CASIA OpenIR  > 毕业生  > 博士学位论文
基于任务关联特征建模的音频分类方法研究
戴佳
学位类型工学博士
导师刘文举
2017-06
学位授予单位中国科学院研究生院
学位授予地点北京
关键词音频分类 音频特征 特征建模 分类器 深度学习
摘要

随着大数据时代的发展,音频内容分析对海量数据的存储和利用有着越来越重要的作用,但目前存在的声学特征已经无法很好地表征日渐复杂的音频内容,也无法满足人们越来越高的分类精度的要求。对此,本文在认真总结前人关于音频分类与特征变换的基础上,提出了一系列的基于任务关联的音频特征建模方法,通过对低层特征进行建模,可以得到更符合当前分类任务的高层特征。本文的主要工作和创新点如下:
(1) 针对环境声分类任务,提出了一种通过发掘音频细节来描述音频内容的特征建模方法。我们认为音频的内容可以通过一些表达音频细节要素的描述单元(“音频单元”)来表述,这些“音频单元”通过不同的组合规则形成不同类别的音频,通过识别这些“音频单元”的分布,可以区分不同的音频类别。本文在传统bag-of-word模型的框架之上,提出了一种新的生成“音频单元”的方法,采用自组织映射神经网络来表征“音频单元”,相比传统方法采用k-means聚类得到的聚类中心来表征而言,这种生成方法可以通过足够多的训练步骤和较好的训练策略来尽量避免生成的“音频单元”集合出现局部最优问题。接着,本文提出了一种基于多元投票法的策略来生成描述“音频单元”分布的概率直方图,相比现存的矢量量化方法而言,该方法对边界点更鲁棒。

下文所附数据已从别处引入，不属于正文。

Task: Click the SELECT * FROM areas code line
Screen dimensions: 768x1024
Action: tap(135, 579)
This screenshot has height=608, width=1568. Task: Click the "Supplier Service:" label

(2) 针对小数据分类任务,提出了一种能提高小数据音乐流派分类性能的深度学习特征建模方法。我们需要大量的标注数据来训练一个鲁棒的深度神经网络模型,虽然周围充斥着大量的数据,但是大数据标注的成本过高,在很多任务中一般无法获得足够多的标注数据。数据量过少,容易造成深度模型过拟合,虽然可以通过一些无监督的方法利用无标注的数据,但是在许多任务中,这种方法的效果并不明显。针对标注数据缺乏的问题,本文提出了一种融合半监督的迁移学习和bottleneck DNN对音频特征进行建模的方法,利用无标注的集外数据进行半监督地训练迁移学习模型,然后结合bottleneck DNN模型进行特征建模,实验结果在测评数据库上得到了最高的结果。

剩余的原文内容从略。